Saturday, October 18, 2008

Kitty Wales (Jenny's Pick)



Kitty Wales is a contemporary sculptor who focuses on the alterations of an animal’s environment. She first explores the natural environment in which the animal lives and then proceeds to change it through sculpture. Her work produces the idea that humans and animals are united. By changing the space around the animal and using material that “is salvaged from domesticated life” (Kitty Wales, artist statement) Wales is perhaps presenting the insertion of society upon living creatures and disrupting their natural self. Her Canis Ex Machina shows a domesticated dog in control of a machine that unstitches a man-made sweater which ultimately becomes the fur of a dog that repeatedly gets cloned.

I am drawn to Wales’ work in that the parts she uses to create these sculptures suggest both people and animals are linked. While we are a different species we are all still mammals. In Canis Ex Machina I am fascinated by how the dog is in charge of a man-made object and how it becomes a part of him (through reproduction). Wales works with the “anxieties about genetic manipulation and animal breeding” (Kitty Wales, Canis Ex Machina). People have power over animals and will use it to disrupt their natural way of living. This piece seems to show how far animal breeding can get, to the point where the animals themselves are consumed with societies expectations.
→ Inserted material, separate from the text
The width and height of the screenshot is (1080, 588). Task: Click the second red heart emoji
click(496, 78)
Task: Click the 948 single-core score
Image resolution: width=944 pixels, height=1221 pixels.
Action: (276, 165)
They grow with a combination of natural and of human traits “that are both menacing and playful” (Kitty Wales, Canis Ex Machina).
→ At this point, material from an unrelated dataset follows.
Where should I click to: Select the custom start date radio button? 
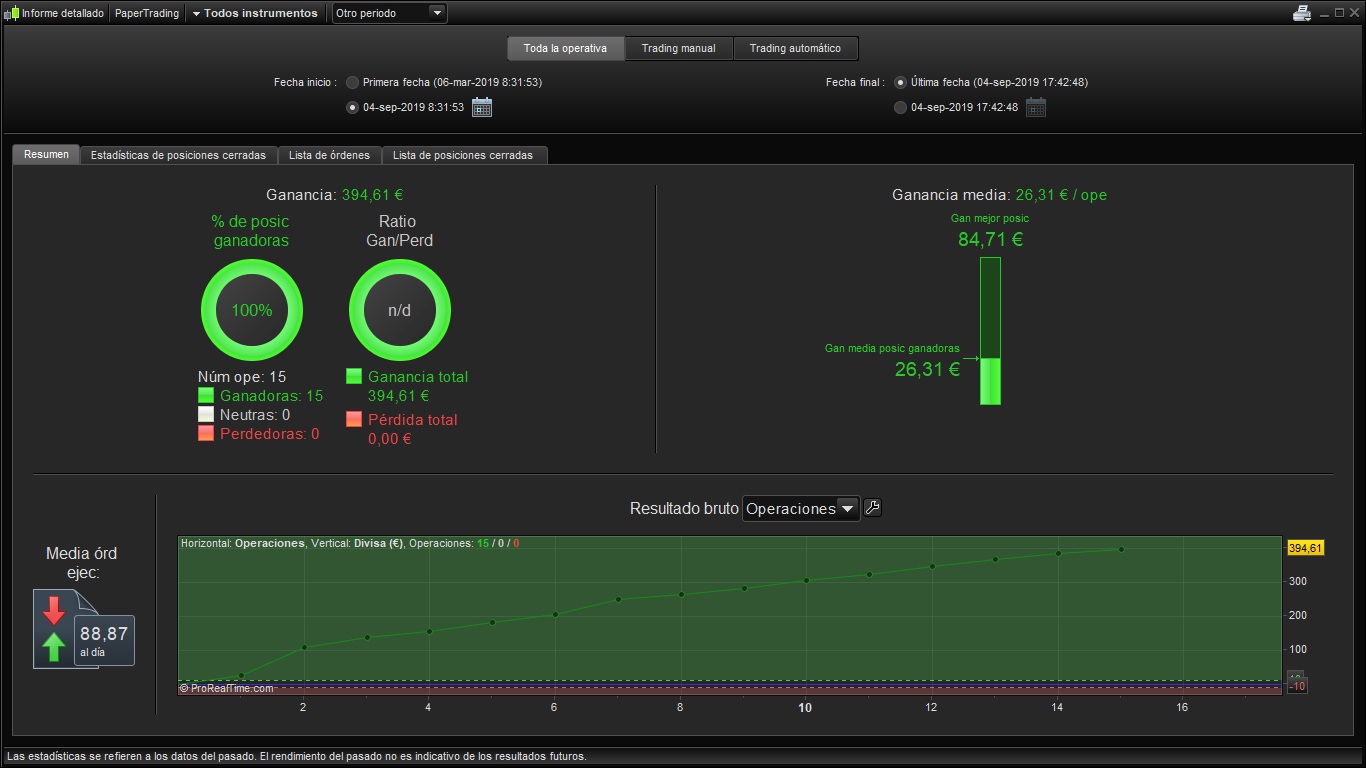click(x=352, y=107)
Wales’ work is similar to Oliver Herring (Melissa’s Pick) in that his sculptures “[progress] towards a finale that is unexpected or unpredictable…and liberate participants to explore aspects of their personalities” (Herring biography, Art21). This relates to Wales in that her model dogs are exhibiting “forced” human personalities and she is “interested in connecting the viewer to an unexpected place” (Kitty Wales, artist statement). Corrupting natural order through replication and demonstrating a mix of traits allows the viewer and animal to be linked. Herring’s photo-sculptures also relate because the material correlates to the subject. His human photographs represent the person while Wales’ man-made objects also make up the animal. Wales uses “broken appliance parts” (artist statement) in pieces like Pine Sharks and machines with sweaters in Canis Ex Machina and Dog Factory.